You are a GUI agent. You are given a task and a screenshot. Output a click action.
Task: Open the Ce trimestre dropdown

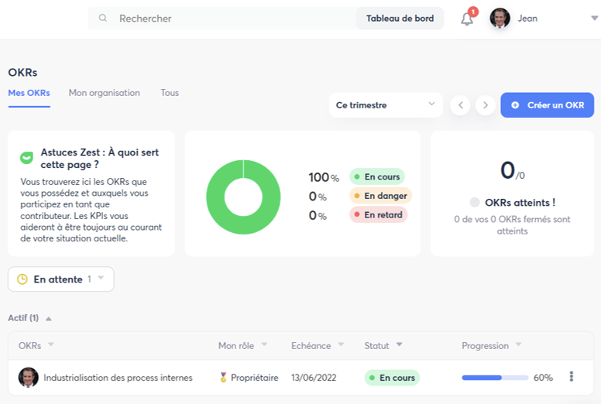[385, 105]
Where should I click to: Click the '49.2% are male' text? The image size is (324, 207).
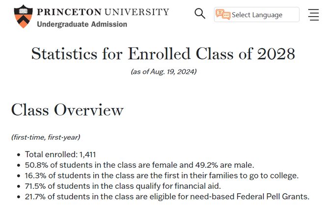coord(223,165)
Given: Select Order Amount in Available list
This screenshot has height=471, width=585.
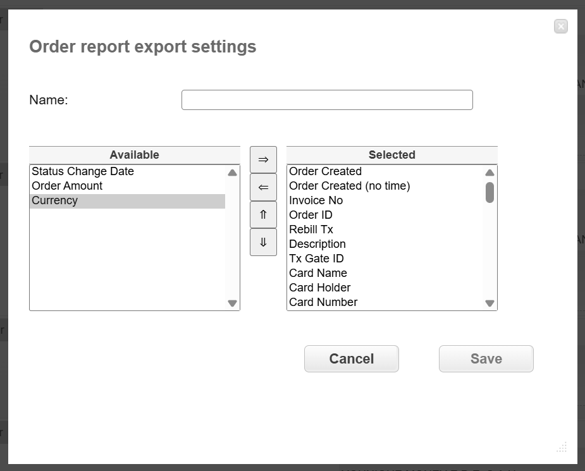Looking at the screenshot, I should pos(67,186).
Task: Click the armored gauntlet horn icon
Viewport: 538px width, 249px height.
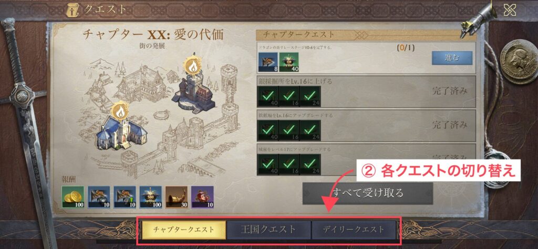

· · ·

None of the pictures should appear, though every line of the data above must be reproduced exactly.

* [Answer to this task]
You are a GUI agent. You are given a task and a screenshot. Output a click action.
Task: Open the Ce trimestre dropdown

[385, 105]
Where should I click to: Click the '49.2% are male' text? The image size is (324, 207).
coord(223,165)
Given: Select Order Amount in Available list
This screenshot has height=471, width=585.
Looking at the screenshot, I should pos(67,186).
Task: Click the armored gauntlet horn icon
Viewport: 538px width, 249px height.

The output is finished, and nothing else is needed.